* **TASK INSTRUCTIONS**: Copy out the part of the records that opens with the line containing "Where should I click to: Open the snapshot" and closes with the line containing "click(191, 330)", both lines included. Reproduce those lines exactly, and nothing else.

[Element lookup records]
+ + + + +

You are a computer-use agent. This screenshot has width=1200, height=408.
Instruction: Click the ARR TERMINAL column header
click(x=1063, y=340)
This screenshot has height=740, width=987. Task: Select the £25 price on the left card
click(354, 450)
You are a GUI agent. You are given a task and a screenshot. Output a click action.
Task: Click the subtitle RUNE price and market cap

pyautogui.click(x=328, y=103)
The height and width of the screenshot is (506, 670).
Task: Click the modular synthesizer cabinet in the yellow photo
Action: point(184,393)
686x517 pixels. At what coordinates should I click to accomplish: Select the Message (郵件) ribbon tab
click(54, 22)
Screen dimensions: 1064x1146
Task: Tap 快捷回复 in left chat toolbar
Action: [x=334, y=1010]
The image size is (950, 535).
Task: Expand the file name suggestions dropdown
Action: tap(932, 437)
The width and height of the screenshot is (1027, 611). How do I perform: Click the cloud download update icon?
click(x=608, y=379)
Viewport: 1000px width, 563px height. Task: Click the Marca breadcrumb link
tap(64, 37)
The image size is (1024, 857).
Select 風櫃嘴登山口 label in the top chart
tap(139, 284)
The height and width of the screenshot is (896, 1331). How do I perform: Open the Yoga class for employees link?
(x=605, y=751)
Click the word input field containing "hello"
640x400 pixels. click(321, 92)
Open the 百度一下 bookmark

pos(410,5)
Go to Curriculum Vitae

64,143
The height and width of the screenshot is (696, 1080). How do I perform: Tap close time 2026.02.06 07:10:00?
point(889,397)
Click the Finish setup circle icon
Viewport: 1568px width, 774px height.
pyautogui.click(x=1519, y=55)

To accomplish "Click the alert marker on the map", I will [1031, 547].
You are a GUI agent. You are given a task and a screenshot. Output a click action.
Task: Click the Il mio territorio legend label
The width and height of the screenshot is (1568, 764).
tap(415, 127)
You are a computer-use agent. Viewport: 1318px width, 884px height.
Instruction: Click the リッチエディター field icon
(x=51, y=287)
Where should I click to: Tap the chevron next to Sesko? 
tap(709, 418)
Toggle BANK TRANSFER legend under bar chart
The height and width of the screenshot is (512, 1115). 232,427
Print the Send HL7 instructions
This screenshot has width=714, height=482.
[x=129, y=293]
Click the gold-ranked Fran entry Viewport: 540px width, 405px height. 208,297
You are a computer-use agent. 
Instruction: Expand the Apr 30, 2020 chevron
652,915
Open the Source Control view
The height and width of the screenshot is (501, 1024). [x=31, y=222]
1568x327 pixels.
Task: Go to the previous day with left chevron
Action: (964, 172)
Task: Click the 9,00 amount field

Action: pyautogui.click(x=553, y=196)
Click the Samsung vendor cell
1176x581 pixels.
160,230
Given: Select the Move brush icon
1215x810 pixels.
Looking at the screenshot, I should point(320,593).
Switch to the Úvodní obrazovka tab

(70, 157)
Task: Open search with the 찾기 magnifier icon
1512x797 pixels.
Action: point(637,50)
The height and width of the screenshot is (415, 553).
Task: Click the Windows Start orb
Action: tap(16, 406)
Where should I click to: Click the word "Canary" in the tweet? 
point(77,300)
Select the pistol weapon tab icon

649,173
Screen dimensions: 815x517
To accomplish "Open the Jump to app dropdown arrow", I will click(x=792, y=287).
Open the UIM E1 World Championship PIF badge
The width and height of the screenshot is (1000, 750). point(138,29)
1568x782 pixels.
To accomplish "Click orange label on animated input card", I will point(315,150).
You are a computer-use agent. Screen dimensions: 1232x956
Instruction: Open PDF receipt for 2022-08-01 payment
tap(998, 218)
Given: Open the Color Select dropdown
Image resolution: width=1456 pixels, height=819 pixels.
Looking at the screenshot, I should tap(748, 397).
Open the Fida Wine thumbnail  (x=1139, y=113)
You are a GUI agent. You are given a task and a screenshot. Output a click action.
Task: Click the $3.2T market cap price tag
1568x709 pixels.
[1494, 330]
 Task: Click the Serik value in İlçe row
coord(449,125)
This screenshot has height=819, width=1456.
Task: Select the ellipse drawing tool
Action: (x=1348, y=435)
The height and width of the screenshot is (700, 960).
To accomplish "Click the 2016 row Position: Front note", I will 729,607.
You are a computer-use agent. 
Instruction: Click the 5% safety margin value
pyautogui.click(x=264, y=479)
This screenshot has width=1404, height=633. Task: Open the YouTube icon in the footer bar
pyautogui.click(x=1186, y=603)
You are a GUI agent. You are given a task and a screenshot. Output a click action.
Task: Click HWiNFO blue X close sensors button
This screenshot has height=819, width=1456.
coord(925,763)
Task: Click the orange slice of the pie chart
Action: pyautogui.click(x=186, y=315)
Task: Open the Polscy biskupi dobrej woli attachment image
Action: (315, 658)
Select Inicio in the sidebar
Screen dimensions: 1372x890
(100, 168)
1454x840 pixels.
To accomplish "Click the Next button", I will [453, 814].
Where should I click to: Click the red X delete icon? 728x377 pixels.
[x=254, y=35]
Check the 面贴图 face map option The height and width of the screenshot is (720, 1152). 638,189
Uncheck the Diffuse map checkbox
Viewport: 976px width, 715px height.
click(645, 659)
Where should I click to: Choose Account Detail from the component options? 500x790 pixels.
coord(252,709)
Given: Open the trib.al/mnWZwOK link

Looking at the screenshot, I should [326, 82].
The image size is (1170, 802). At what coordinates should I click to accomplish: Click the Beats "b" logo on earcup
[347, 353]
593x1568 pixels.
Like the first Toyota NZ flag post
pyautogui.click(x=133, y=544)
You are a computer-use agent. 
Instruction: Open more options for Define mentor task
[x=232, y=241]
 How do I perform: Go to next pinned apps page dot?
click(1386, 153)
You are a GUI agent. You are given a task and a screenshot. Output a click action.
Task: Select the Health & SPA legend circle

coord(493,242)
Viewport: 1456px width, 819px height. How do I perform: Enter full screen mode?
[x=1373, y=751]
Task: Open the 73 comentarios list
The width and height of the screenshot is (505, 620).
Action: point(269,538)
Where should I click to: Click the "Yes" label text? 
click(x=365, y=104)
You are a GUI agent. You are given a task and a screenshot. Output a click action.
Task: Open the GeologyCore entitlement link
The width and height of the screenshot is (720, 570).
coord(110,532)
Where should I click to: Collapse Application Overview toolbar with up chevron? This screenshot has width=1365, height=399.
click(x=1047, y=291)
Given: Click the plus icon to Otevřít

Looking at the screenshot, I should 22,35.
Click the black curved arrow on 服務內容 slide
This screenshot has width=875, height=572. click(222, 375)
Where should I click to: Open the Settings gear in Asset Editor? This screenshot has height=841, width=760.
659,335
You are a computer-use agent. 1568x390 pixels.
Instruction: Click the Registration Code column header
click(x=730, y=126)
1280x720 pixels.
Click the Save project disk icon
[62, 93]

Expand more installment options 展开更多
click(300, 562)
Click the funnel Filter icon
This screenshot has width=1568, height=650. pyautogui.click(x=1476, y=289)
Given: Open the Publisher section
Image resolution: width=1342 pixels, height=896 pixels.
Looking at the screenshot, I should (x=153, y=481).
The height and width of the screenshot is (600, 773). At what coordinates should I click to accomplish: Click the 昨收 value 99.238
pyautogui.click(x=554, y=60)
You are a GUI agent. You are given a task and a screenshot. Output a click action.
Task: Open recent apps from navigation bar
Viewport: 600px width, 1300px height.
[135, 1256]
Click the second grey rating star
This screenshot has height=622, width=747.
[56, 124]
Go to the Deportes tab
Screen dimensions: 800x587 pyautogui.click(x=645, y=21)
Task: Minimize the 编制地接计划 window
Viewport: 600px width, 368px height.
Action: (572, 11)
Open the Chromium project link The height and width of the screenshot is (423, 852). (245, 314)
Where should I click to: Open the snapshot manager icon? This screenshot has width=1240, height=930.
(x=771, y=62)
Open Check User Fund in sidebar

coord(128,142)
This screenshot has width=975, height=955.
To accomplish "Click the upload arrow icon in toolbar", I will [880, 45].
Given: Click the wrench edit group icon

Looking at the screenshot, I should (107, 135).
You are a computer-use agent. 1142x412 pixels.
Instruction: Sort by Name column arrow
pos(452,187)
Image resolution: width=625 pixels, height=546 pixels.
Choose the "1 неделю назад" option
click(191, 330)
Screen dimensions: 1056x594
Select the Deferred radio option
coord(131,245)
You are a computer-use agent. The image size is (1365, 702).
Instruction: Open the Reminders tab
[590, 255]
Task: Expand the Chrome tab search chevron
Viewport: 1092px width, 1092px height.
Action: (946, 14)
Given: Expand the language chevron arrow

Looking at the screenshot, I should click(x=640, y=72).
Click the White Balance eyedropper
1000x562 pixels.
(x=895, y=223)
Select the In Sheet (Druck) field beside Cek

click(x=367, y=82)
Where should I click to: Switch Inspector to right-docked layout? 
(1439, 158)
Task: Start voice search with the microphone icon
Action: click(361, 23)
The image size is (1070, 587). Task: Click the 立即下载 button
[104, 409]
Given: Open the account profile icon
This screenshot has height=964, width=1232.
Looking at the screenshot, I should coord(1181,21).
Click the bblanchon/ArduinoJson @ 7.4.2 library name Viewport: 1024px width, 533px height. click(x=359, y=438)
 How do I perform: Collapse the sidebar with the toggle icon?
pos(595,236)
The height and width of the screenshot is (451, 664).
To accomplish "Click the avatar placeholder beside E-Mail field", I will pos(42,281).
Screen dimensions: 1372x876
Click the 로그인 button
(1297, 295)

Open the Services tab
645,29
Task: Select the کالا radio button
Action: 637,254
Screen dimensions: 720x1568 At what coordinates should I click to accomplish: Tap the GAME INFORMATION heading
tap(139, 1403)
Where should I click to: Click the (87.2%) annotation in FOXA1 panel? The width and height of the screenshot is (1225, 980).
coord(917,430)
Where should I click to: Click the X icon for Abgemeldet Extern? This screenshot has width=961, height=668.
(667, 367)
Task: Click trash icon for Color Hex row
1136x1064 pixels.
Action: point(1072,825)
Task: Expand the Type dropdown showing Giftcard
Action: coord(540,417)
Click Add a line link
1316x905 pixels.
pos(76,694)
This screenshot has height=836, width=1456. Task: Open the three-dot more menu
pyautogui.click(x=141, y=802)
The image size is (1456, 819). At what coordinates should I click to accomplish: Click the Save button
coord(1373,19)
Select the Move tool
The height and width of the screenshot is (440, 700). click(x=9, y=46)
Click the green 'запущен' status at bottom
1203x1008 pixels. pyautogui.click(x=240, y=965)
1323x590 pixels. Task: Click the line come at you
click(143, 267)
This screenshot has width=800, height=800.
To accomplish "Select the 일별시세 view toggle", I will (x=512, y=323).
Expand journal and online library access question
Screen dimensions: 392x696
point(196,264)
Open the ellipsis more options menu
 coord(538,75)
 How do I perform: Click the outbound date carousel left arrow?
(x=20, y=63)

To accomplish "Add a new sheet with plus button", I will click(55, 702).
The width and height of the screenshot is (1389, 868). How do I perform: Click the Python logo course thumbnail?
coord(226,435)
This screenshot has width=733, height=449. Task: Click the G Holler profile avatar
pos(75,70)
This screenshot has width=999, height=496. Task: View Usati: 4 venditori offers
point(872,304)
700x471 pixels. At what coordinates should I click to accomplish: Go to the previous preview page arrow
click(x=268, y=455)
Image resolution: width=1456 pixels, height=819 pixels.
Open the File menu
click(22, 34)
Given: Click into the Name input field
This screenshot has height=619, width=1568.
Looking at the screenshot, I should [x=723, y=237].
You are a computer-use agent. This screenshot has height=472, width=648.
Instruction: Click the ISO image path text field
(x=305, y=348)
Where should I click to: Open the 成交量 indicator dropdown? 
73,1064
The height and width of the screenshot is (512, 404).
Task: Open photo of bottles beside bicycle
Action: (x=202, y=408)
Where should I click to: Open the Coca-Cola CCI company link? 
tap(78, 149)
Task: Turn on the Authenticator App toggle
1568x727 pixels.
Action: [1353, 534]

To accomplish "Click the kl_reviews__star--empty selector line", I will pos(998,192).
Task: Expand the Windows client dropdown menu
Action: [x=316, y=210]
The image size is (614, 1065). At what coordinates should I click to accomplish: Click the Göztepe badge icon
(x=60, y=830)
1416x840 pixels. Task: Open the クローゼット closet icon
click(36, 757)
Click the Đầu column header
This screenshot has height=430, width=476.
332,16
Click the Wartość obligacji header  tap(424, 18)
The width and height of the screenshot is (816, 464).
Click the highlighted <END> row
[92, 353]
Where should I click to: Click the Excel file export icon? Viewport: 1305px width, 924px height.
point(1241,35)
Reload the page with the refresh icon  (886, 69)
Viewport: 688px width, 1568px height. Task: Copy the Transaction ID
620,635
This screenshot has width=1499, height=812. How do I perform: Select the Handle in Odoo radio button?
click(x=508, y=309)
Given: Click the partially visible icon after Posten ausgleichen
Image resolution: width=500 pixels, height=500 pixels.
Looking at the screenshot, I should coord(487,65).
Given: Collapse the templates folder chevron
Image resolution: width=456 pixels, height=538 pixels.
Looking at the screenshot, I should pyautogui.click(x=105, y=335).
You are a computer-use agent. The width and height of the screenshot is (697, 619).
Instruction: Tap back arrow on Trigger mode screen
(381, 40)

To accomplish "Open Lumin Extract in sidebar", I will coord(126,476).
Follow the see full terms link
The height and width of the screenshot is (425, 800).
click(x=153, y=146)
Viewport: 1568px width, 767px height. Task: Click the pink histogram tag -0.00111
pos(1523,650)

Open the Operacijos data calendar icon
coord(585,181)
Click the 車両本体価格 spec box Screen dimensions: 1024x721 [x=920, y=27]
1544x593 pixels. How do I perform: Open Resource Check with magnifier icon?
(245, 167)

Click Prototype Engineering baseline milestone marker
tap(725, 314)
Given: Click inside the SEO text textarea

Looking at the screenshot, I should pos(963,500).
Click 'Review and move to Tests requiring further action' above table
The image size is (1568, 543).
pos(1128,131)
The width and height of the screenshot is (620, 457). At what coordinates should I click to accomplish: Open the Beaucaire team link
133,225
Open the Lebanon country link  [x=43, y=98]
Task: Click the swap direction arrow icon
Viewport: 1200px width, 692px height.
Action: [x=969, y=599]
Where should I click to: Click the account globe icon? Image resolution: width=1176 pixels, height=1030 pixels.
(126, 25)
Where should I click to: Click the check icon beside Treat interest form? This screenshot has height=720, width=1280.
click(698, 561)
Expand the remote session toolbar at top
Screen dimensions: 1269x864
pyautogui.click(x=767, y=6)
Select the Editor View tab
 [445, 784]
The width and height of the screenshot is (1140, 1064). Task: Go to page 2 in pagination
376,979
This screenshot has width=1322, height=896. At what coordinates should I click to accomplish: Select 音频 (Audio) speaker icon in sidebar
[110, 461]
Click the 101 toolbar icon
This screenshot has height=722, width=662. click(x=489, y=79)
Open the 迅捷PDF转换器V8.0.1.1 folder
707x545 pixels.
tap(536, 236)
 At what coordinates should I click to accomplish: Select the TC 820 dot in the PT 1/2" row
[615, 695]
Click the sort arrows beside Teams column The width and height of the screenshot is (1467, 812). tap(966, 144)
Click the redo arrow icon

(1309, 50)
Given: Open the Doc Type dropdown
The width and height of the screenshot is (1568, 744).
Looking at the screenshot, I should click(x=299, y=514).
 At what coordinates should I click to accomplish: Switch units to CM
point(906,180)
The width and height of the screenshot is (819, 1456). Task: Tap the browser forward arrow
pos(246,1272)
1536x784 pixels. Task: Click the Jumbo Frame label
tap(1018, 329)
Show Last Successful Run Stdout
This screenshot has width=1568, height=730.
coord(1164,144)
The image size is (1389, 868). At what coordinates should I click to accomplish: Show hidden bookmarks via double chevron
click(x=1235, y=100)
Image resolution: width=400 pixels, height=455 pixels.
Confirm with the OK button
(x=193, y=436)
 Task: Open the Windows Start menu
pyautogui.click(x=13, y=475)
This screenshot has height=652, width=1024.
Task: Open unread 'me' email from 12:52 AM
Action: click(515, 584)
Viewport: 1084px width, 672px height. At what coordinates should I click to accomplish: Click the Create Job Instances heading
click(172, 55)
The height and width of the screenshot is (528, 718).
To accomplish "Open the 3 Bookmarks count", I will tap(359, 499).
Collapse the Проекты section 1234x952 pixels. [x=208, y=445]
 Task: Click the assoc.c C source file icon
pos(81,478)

+ + + + +

* **EXPECTED ANSWER**:
Where should I click to: Open the snapshot manager icon? This screenshot has width=1240, height=930.
(x=771, y=62)
Open Check User Fund in sidebar

coord(128,142)
This screenshot has width=975, height=955.
To accomplish "Click the upload arrow icon in toolbar", I will [880, 45].
Given: Click the wrench edit group icon

Looking at the screenshot, I should (107, 135).
You are a computer-use agent. 1142x412 pixels.
Instruction: Sort by Name column arrow
pos(452,187)
Image resolution: width=625 pixels, height=546 pixels.
Choose the "1 неделю назад" option
click(191, 330)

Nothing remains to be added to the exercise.